The new capitalist

Tania Ellis is founder and managing director of a company with an unusual name, 'The Social Business Company', which provides consultation to companies on corporate social responsibility (CSR).

Ellis, who is of Danish-British extraction, also wears another hat, beautifully. She is author of the famous business book, The New Pioneers.

The book, which has been translated into Thai, focuses on new trends in business such as the Grameen Bank initiated by Nobel laureate Muhammad Yunus and progressive corporate projects, like General Electric's "Ecomagination", that mixes social contribution with business and makes a profit.

"In this book, I show companies and entrepreneurs that today it is possible to create solutions to global challenges and do business at the same time. You can do good and you can do well," she said while in Bangkok last month for the book's launch.

Like other fellow writers, Ellis is an avid reader. Her favourite books revolve around her work on sustainable development.

Her first choice is Biomimicry: Innovation Inspired by Nature, by Janine M. Benyus. "This is one of the most interesting books I have read. It is about how we as human can learn from nature. For centuries we have been trying to dominate and control nature. We have been exploiting resources of nature. But the concept of Biomimicry is about taking and making nature your mentor.

"What we can learn from nature and develop product and solution based on principle of nature. It is wonderful book and in line with whole concept of sustainability."

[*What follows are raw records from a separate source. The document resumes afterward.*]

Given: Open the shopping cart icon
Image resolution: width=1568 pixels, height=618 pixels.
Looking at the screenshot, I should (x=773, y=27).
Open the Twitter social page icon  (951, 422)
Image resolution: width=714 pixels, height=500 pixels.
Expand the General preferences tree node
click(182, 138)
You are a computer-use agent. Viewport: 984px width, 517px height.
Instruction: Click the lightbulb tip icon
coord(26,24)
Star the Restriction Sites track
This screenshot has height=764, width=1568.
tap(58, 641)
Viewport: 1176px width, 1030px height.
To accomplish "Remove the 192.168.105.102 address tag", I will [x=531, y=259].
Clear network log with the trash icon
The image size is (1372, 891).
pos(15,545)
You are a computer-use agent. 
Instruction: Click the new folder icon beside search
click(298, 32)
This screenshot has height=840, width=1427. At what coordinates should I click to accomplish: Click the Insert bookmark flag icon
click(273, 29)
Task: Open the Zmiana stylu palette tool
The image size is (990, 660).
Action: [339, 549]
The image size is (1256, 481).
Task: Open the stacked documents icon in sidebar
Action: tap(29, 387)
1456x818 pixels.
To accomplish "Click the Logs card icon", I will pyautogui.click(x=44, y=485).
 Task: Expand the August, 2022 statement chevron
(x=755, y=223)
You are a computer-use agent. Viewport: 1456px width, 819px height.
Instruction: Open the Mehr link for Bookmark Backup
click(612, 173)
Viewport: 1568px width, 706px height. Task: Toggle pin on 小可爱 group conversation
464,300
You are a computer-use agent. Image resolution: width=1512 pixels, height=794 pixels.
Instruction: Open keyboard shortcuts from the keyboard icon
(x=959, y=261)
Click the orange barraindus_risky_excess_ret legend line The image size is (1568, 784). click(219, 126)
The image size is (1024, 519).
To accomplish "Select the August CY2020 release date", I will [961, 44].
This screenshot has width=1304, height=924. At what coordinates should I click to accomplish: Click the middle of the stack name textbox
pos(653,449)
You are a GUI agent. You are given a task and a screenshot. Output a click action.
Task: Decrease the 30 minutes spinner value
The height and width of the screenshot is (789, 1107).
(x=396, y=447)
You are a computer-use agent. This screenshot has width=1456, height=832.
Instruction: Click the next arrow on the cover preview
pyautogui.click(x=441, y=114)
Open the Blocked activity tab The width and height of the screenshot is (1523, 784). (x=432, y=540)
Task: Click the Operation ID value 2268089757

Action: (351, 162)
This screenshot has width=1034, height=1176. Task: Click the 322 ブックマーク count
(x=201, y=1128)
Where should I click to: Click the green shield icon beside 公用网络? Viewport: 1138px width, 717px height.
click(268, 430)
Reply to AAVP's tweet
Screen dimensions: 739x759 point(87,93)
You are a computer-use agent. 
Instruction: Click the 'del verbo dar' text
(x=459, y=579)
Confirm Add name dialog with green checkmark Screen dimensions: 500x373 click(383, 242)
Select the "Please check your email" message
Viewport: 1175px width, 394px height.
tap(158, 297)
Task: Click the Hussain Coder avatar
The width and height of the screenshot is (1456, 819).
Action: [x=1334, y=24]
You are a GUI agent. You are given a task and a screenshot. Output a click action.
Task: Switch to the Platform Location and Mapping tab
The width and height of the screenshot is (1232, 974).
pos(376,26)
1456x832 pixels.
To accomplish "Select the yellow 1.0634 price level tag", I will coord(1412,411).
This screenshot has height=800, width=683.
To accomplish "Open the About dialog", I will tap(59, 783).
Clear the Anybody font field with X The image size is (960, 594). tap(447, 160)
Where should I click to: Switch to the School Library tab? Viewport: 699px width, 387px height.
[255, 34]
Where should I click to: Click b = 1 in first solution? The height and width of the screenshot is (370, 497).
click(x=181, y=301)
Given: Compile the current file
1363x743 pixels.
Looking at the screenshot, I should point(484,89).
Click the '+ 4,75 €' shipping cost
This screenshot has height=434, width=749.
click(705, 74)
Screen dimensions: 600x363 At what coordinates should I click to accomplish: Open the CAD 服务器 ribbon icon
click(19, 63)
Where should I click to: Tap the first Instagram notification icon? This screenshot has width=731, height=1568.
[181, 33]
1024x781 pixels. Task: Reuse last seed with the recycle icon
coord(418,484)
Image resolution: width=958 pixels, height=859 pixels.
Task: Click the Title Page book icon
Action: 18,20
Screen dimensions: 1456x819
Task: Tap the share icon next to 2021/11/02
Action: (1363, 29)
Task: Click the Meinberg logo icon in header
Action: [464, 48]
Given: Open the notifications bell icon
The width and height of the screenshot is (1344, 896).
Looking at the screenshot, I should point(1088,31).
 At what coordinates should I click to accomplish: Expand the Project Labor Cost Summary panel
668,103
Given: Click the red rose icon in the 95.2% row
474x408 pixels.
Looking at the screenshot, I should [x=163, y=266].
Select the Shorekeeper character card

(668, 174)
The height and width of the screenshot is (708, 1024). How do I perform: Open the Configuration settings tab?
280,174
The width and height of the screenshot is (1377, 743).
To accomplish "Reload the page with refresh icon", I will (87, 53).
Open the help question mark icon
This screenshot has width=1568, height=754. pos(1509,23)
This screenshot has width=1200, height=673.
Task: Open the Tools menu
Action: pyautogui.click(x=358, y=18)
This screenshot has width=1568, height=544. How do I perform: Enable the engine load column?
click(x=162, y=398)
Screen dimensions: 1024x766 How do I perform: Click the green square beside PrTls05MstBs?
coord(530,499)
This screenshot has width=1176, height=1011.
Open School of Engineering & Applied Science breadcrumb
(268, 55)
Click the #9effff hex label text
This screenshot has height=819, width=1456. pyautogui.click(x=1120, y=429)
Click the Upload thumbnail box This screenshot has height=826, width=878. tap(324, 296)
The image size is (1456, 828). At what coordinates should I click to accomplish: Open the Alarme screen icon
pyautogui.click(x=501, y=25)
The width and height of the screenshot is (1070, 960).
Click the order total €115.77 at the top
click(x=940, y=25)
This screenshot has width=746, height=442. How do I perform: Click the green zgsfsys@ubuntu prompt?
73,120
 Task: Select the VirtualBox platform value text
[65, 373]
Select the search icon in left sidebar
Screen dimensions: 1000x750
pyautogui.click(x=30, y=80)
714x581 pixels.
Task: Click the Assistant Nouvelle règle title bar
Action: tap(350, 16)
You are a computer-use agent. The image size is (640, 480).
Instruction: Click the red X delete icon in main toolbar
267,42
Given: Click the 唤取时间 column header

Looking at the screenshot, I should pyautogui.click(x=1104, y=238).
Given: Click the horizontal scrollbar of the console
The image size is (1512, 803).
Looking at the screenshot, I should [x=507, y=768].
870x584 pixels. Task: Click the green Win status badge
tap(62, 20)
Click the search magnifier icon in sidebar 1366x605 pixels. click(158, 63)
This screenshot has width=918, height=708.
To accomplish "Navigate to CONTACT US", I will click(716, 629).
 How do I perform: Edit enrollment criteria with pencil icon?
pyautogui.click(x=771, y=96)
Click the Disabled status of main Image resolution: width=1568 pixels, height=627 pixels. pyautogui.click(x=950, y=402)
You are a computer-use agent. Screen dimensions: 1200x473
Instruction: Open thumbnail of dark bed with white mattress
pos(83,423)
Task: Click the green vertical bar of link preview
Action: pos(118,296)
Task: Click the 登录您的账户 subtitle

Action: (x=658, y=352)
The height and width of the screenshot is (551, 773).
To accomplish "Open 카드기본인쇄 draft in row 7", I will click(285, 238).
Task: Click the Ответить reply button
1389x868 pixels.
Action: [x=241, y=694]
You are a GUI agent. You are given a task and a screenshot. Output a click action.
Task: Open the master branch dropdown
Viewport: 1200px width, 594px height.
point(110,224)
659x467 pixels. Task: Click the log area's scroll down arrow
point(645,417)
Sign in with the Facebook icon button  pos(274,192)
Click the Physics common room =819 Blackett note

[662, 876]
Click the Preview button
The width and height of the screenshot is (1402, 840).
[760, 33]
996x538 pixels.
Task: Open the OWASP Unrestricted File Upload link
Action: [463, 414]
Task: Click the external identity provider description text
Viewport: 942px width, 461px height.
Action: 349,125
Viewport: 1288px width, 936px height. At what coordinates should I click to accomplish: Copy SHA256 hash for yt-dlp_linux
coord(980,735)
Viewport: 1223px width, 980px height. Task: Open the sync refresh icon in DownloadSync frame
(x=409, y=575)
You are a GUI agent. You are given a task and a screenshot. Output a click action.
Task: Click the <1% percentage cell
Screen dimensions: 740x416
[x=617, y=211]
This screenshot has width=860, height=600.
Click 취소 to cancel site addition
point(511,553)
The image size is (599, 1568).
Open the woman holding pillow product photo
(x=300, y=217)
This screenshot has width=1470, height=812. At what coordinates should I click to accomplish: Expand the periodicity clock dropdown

The other is Future of Money: Beyond Greed and Scarcity, by Belgian economics professor Bernard Lietaer. "In this book, he explains what money is. Because we kind of focus on money as material value creation. Actually, money is a social innovation and I also write about it in my book, so I was inspired by his book. What he said is that the current monetary system that we have is unsustainable because capitalism needs to have two legs and the current version is only one leg. That current version of capitalism creates competition and it is not sustainable in itself.

"The other leg, for example, reflects in the concept of micro loan. It [the concept of micro loan] is social economy, it is reinvesting profit. So it is actually that whole mindsets of social entrepreneurs are exploring and putting into practice what actually is the other leg of capitalism. Comparing with many years of operating with financial gain as bottom line, now companies additionally operate with social bottom line or environmental bottom line. Suddenly, capitalism has more legs and together it becomes sustainable. Very interesting reading, indeed. He goes back to many thousand years back to old communities on how they were exchanging, what kind of money they used."